# anyone tried the planned meal diets (diet chef etc)



## professor waffle (Apr 23, 2005)

Has anyone tried the meal planned diets such as Diet Chef or Jenny Craig?

It seems expensive but I'd give it a go if it's as good as appears


----------



## BABY2 (Nov 28, 2007)

PW a friend and his mum did the diet chef and they swear by it, she is 70  years old and managed to lose around 2 stones on it, he is in his mid thirties and has lost 2 stones too. My aunt and cousin did the Jenny Craig many moons ago-they live in Canada so JC has been around a few years over there- and lost a huge amount on it, Aunt was a size 24 and went down to 12, cousin was a size 20and went down to 10, it wasn't a quick solution and like me have tried all diets going , and what worked for them they used to say was that they had the meals so they didn't have to count calories/fat etc.. they did stick with it rigidly though.

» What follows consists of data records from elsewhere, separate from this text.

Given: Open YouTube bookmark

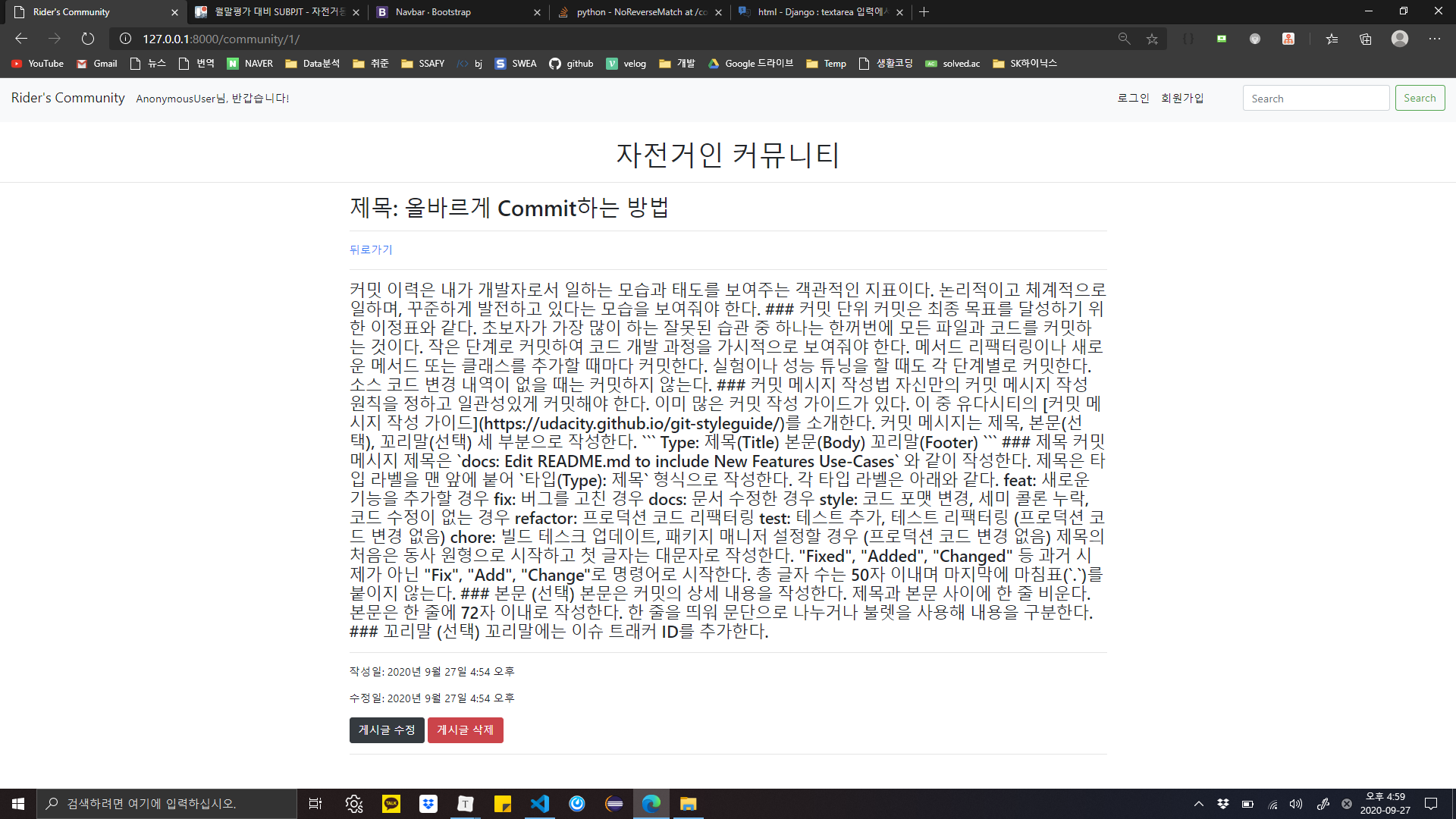Looking at the screenshot, I should (38, 64).
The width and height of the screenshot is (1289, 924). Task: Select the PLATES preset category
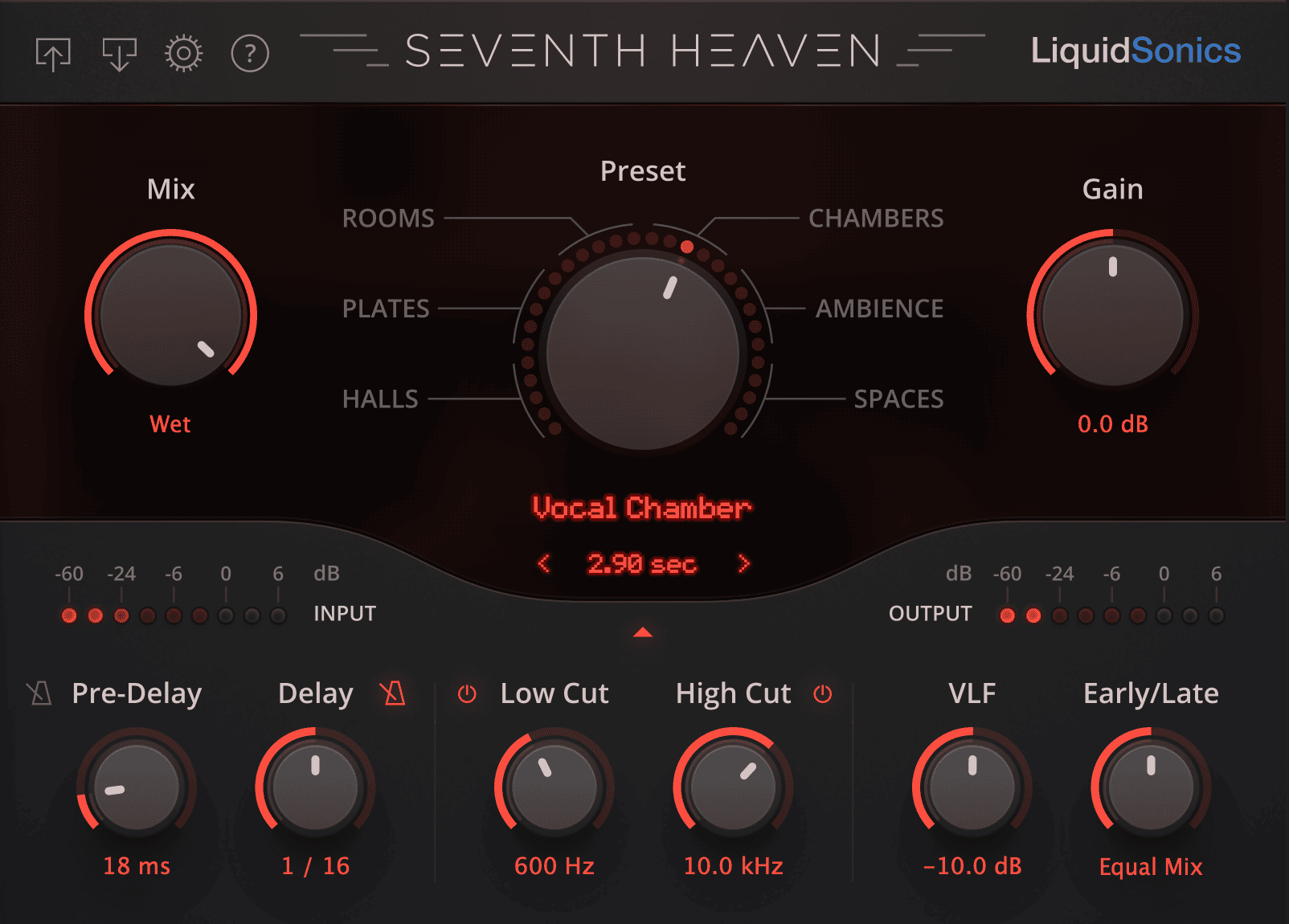click(385, 308)
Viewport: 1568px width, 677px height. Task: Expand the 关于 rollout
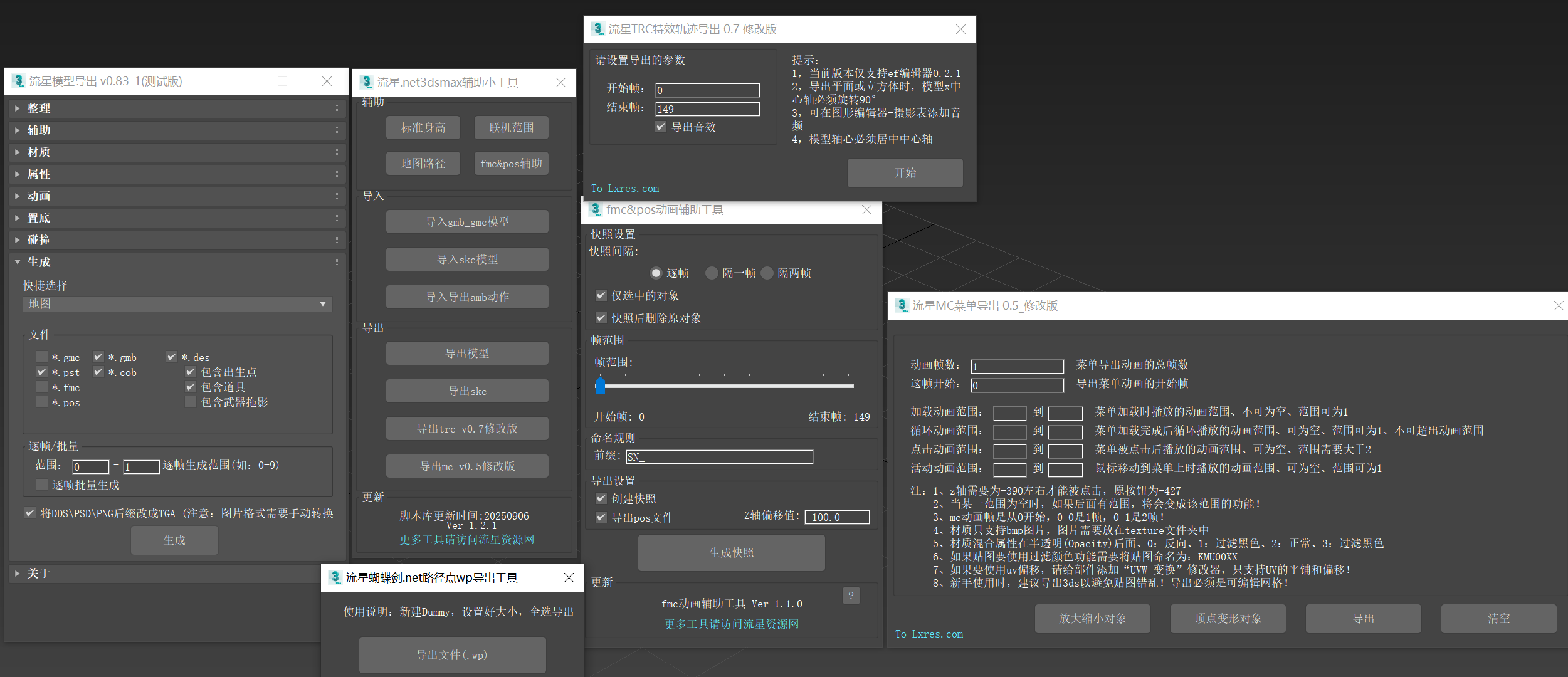(39, 573)
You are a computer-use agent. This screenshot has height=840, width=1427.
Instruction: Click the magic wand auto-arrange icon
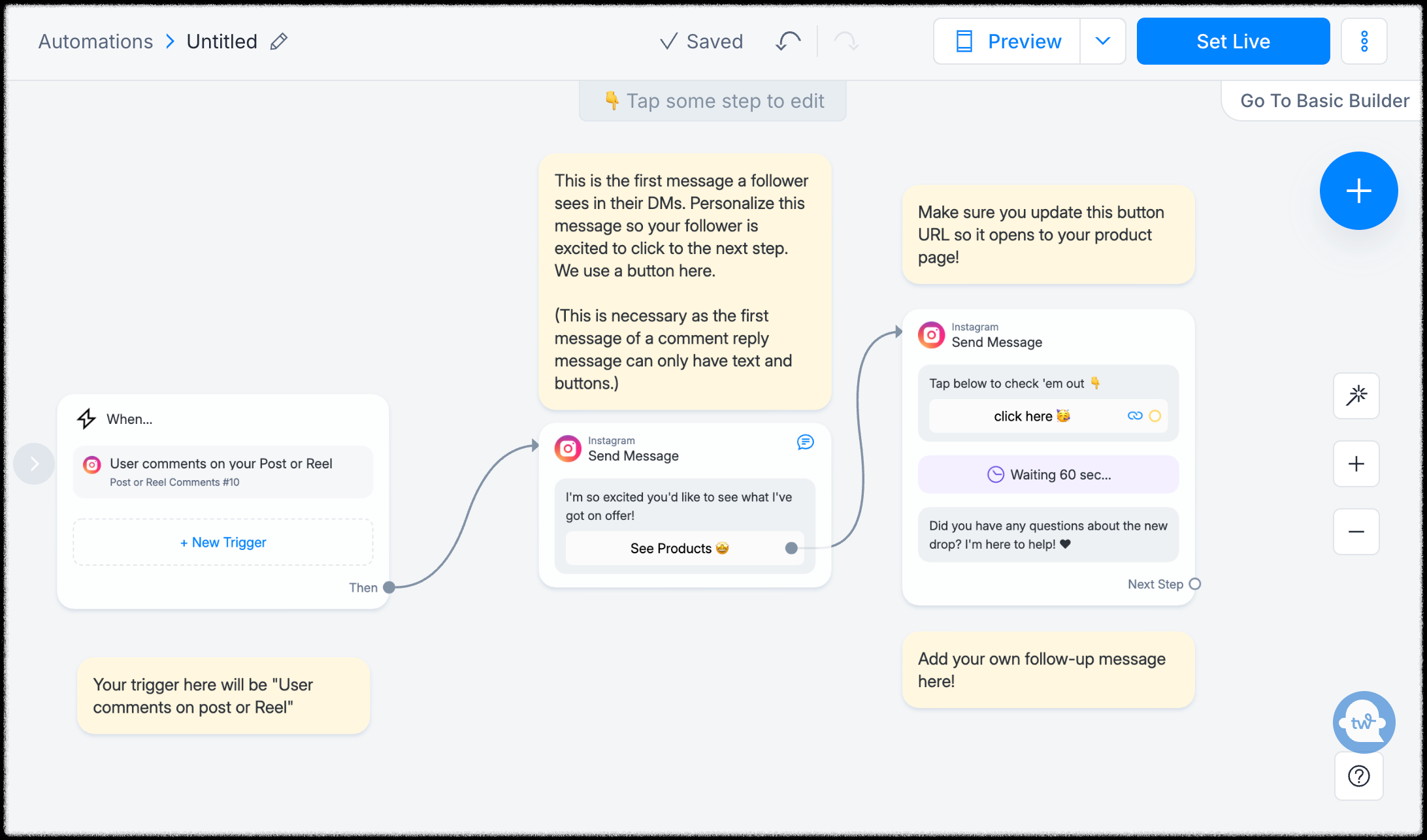click(1356, 396)
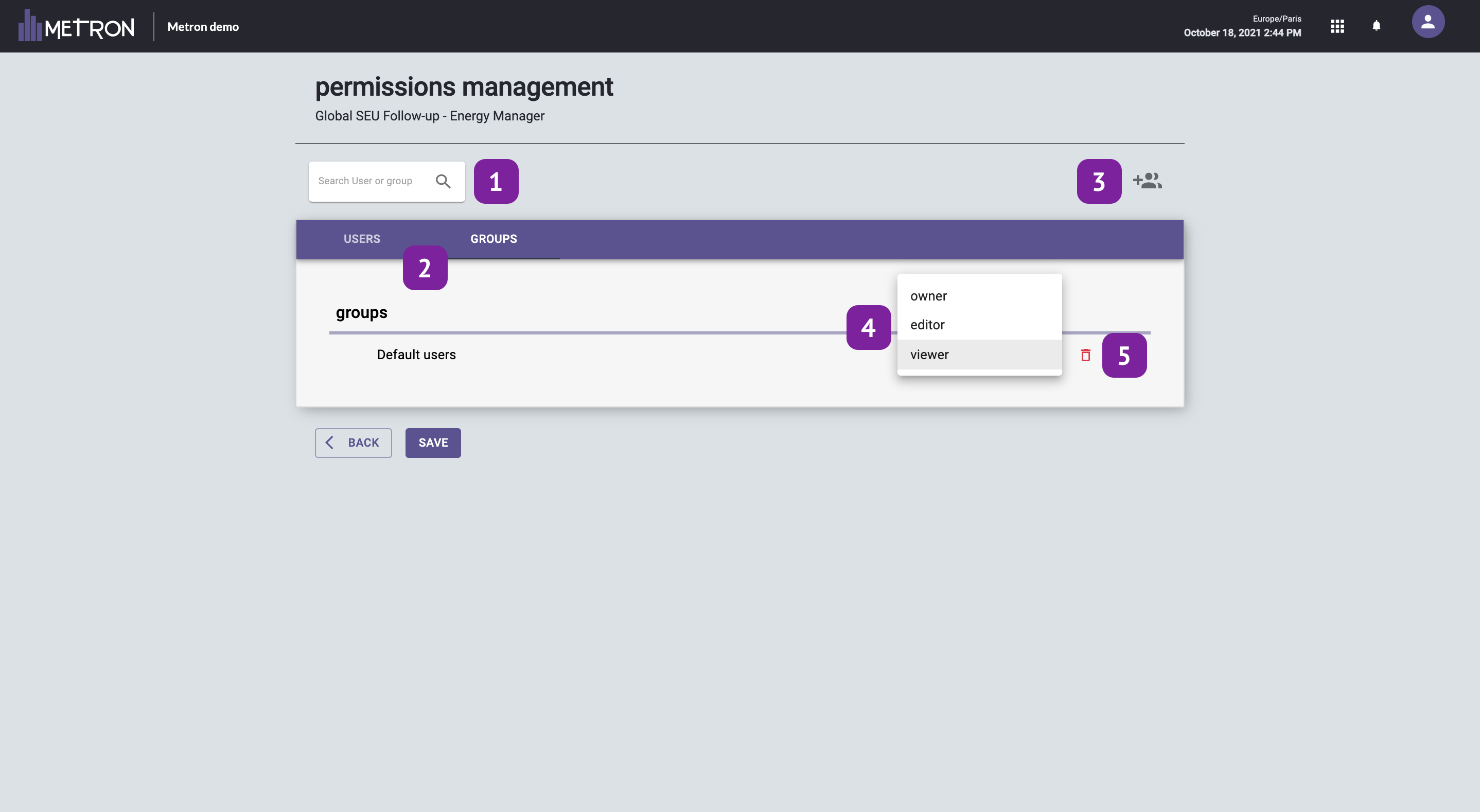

I am curious to hear other peoples views too, as I would love to do Jenny Craig, but on their website there is no price plan, so I am scared of making that first call   

good luck


----------



## professor waffle (Apr 23, 2005)

I think the Jenny craig one is moe epensive than Diet chef, I'm suire it ws over £7 a day (ouch). I would like to give it a go & the success stories asre amazing but woul have to convince DH it's worth it. I have zero will power right now & sine the op am not supposed to excercise too hard.


----------



## BABY2 (Nov 28, 2007)

I know exactly what you mean about willpower  , I have tried the LighterLife diet several times now:and I admire anyone who has stuck to it, living on a liquid diet is very difficult, so any mention of ANY diet makes DH shiver as he has seen them all fail (well, work for a bit then fail) but I think if I had my meals given to me like that I would stick to it


----------



## professor waffle (Apr 23, 2005)

Just bumping this up as now seen 2 more plans, w8 & go lower & still wondering if anyone has tried them recently?


----------